PERLINDUNGAN KONSUMEN TERHADAP PEMBAYARAN TAGIHAN SUSULAN OLEH PT. PLN (PERSERO) DI KARENAKAN METERAN LISTRIK YANG BERMASALAH (STUDI KASUS PUTUSAN MAHKAMAH AGUNG NOMOR: 365 K/PDT.SUS/2012)

*Irma Murtidewi*, Bambang Eko Turisno, Aminah -  Fakultas Hukum, Universitas Diponegoro, Indonesia
Received: 30 Jun 2016; Published: 30 Jun 2016.
Open Access
Citation Format:
Article Info
Section: Articles
Language: ID
Full Text:
Statistics: 91 40
Abstract

Penulisan hukum ini adalah penelitian dan pembahasan yang berfokus pada ketenagalistrikan yaitu mengenai pembayaran tagihan susulan yang dikarenakan meteran yang bermasalah. Tujuan penelitian ini secara khusus untuk mengetahui dan menganalisis perlindungan konsumen terhadap pembayaran susulan .

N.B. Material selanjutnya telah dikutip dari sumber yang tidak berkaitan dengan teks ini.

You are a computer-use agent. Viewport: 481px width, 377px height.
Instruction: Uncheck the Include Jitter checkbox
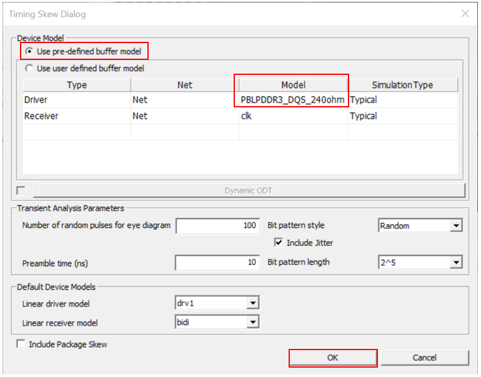pyautogui.click(x=279, y=242)
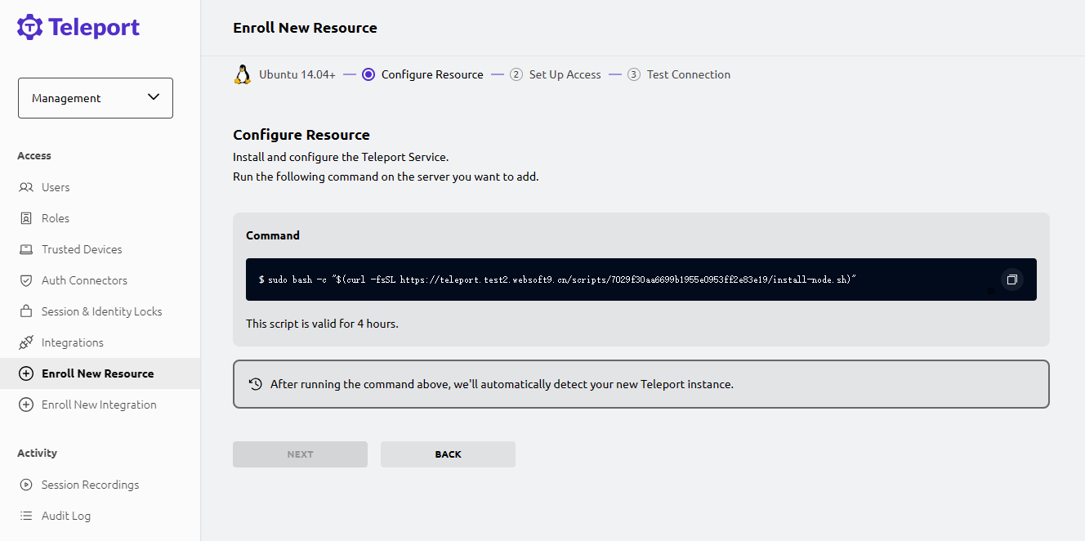Open Session Recordings
Screen dimensions: 1085x541
(90, 485)
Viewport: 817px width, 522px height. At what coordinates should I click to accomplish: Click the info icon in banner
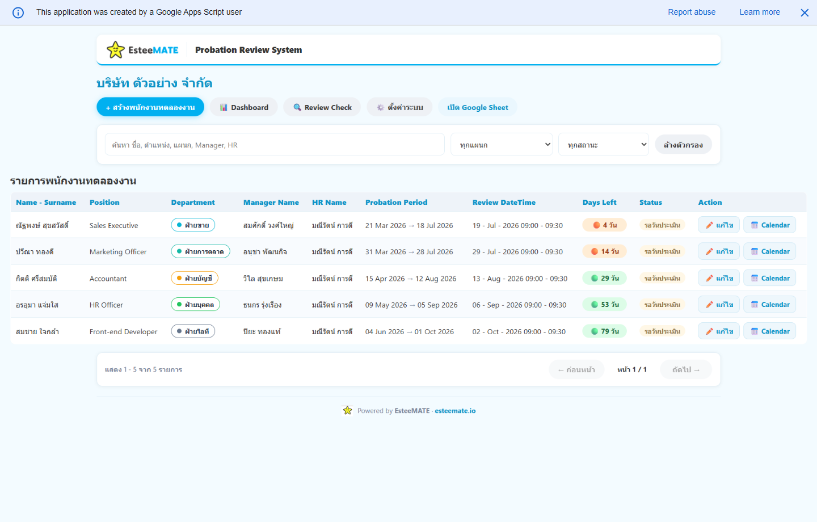pos(18,12)
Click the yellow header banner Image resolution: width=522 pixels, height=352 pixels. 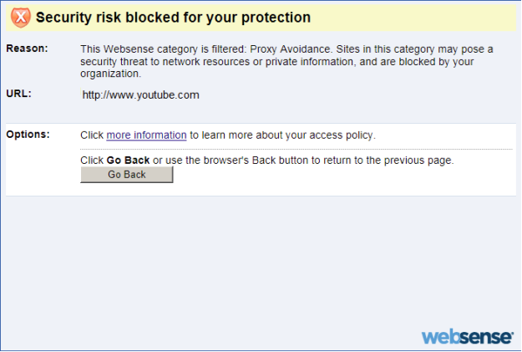click(x=261, y=18)
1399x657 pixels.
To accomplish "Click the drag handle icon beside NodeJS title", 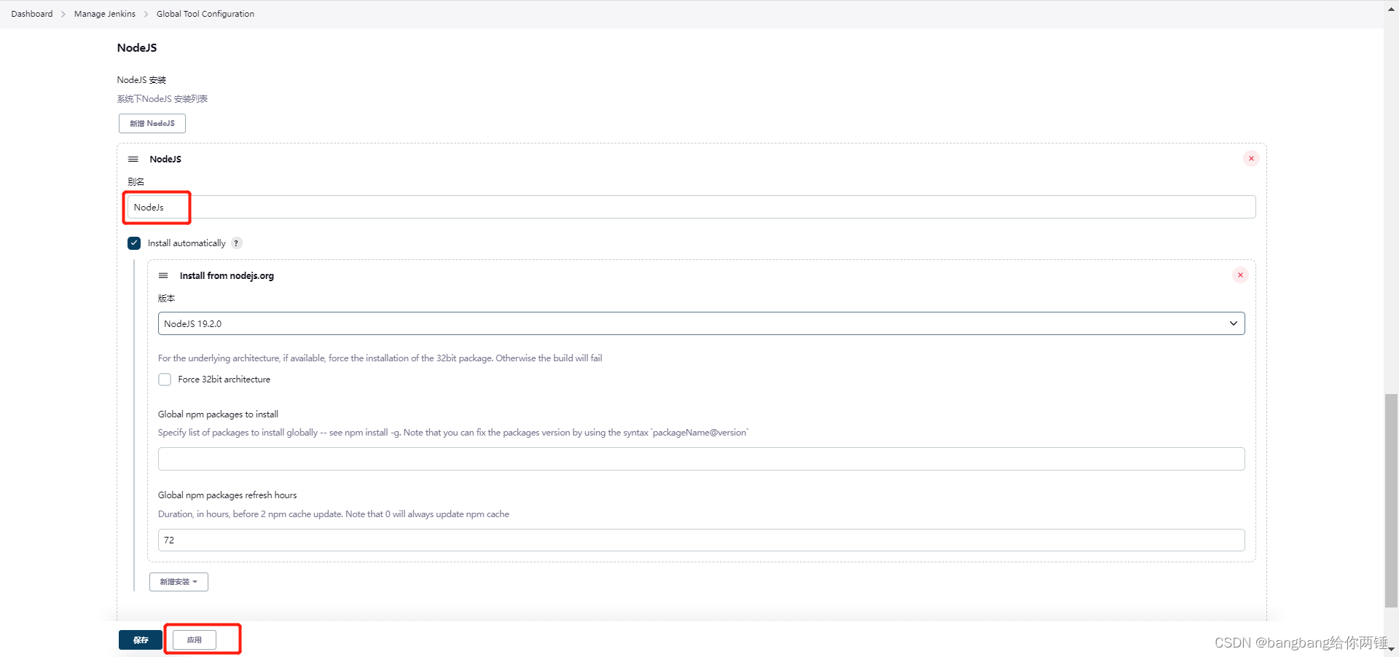I will (133, 159).
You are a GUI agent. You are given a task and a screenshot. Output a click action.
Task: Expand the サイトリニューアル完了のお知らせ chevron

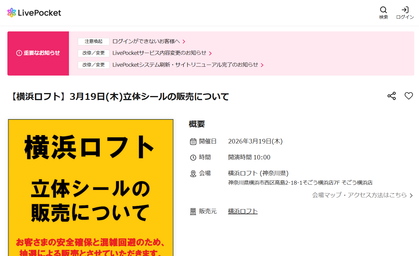click(263, 65)
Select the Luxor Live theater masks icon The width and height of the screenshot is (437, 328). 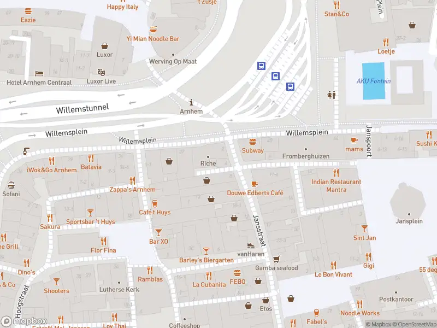[101, 73]
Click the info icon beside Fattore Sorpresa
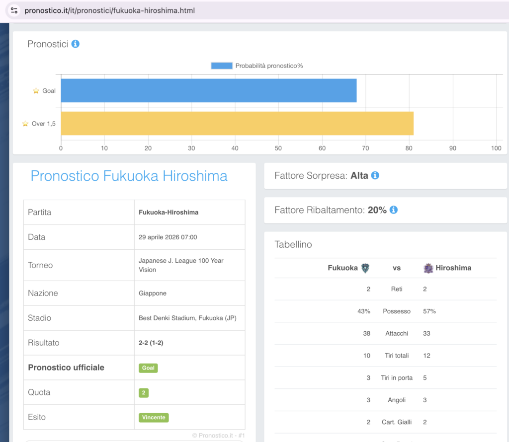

Metode pendekatan yang digunakan adalah metode yuridis normatif yang dilakukan dengan meneliti sumber-sumber berkaitan dengan tema penelitian. Data yang digunakan adalah data sekunder, mencakup bahan hukum primer dari peraturan perundang-undangan dan bahan hukum sekunder dari artikel maupun buku.

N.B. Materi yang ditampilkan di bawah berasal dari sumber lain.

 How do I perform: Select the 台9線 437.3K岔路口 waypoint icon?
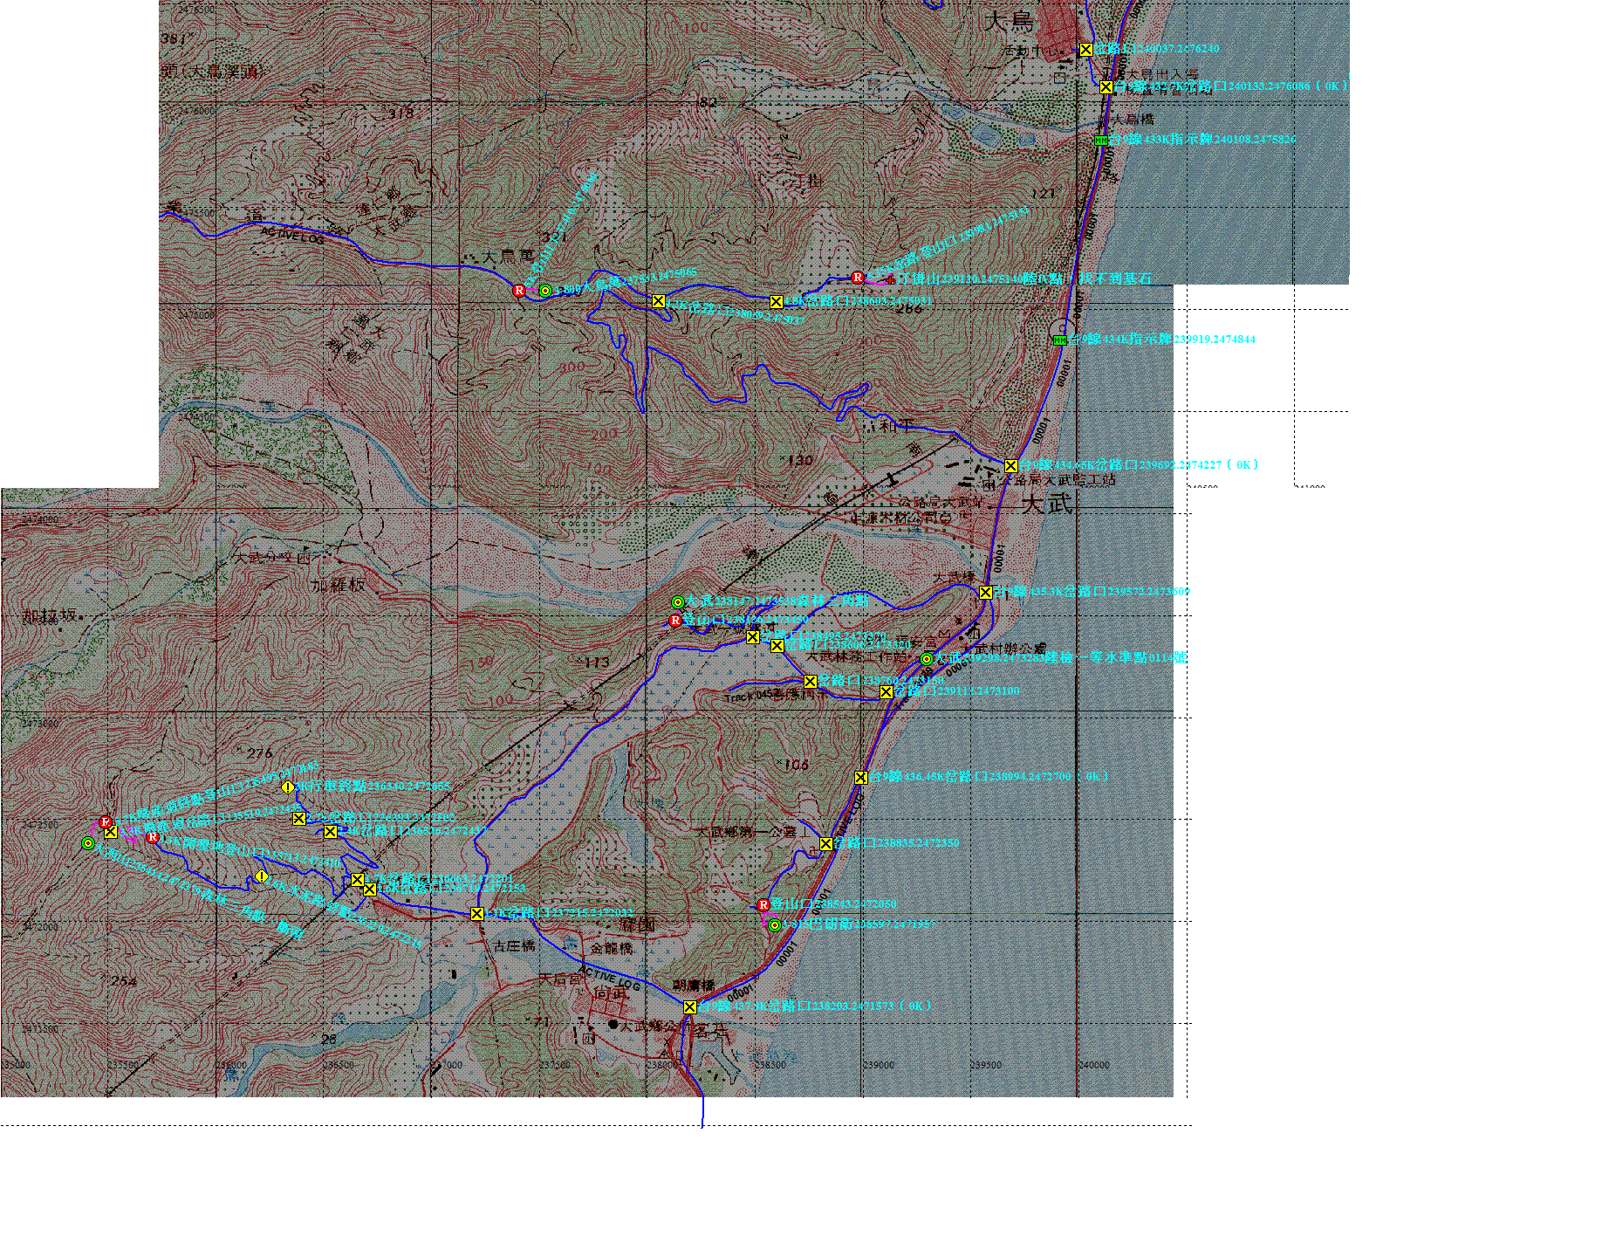pyautogui.click(x=689, y=1007)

Berdasarkan hasil penelitian yang dilakukan oleh penulis. Tagihan susulan di tagihkan pada pambayaran tagihan berikut nya, terdapatnya tagihan susulan karena adanya daya listrik dalam penggunaan yang belum tercatat sehingga kekurangan pembayaran karna daya tersebut di masukan dalam tagihan berikut nya. Jika tidak membayar tagihan susulan tersebut maka aliran listrik akan diputus sementara oleh PT. PLN.Apabila sudah membayar tagihan susulan tersebut maka PT. PLN akan memasang kembali aliran listrik kepada rumah konsumen.